» **EXTRACT PROVIDED**

· · ·

This is the query request, copied from the site: "Please send chapters 1, 2, 8 and the final chapter embedded in the email with your pitch and bio at the end of the email."

It sounds like pitch and bio go after the samples, but that's a bit odd. What do you think? <puzzled>
 
I don't think they'll kick you out for getting it wrong ( and an apologetic sorry if I've got it wrong shows you read the guidelines.) personally, I think it's poor english and they mean it goes at the end of the email containing your pitch. That's the way round I'd do it.

Jo
 
This is why they invented commas. One, somewhere in that sentence, would do wonders to clear things up.

It looks to me like it says to put your chapters, then your pitch and bio -- but I think springs is right, and what they really MEAN is "in the email with your pitch and bio, embed the chapters at the end."
 
I'm a bit confused about the embedded in the email. That's a bit different from attached.

Embedded might suggest its part of the email, which brings you back to the original question.
 
This is why they invented commas. One, somewhere in that sentence, would do wonders to clear things up.

:D TDZ

Consensus seems to be: use common sense. Will do that, then. Thanks!

Dan, embed as in you paste your sample into the email. Agents won't usually open attachments (don't blame them!) unless its something they've requested.

· · ·

» **MATERIAL**
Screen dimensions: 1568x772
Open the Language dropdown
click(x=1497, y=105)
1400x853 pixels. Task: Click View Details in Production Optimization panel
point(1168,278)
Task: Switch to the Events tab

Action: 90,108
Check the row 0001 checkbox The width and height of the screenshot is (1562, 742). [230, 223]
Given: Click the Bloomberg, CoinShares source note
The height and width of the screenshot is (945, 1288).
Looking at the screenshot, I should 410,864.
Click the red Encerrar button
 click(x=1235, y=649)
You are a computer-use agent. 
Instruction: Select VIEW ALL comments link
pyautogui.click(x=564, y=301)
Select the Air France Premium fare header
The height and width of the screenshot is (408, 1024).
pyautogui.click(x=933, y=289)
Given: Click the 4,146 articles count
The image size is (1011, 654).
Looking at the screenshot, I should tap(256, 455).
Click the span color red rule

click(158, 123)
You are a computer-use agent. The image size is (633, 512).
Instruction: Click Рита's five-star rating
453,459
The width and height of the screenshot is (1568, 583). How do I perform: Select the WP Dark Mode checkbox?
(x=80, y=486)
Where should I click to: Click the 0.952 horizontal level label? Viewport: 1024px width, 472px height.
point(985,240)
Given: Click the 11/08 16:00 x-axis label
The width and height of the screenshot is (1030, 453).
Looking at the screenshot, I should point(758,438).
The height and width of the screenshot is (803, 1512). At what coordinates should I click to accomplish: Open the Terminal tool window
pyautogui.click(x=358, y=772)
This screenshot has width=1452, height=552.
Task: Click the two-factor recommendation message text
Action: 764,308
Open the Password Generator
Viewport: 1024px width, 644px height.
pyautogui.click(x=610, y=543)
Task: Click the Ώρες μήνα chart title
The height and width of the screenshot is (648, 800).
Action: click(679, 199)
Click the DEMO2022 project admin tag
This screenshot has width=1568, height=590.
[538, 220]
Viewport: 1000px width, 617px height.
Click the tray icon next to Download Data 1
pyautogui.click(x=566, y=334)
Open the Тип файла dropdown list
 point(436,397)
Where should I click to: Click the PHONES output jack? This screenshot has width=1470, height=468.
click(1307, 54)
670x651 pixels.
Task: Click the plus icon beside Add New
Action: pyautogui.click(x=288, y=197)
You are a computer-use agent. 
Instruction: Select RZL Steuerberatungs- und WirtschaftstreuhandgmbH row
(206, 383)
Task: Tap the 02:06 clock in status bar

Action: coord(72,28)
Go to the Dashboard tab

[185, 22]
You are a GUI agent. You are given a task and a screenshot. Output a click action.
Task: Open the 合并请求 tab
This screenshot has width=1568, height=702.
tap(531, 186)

· · ·

» **DIRECTIVES**
1. In the forum thread about the query request, which chapters does the site ask writers to send?
2. Mark each statement yes or no based on the forum thread about the query request, and quote the words that decide it: (a) The site asks for the chapters to be sent as an attachment. (b) One reply says agents won't usually open attachments. (c) The person who asked decides to use common sense.
The records have nothing to do with the forum thread.

» **CORRECT ANSWERS**
1. Chapters 1, 2, 8 and the final chapter.

2.
(a) No: "embedded in the email with your pitch and bio"
(b) Yes: "Agents won't usually open attachments"
(c) Yes: "Consensus seems to be: use common sense. Will do that, then."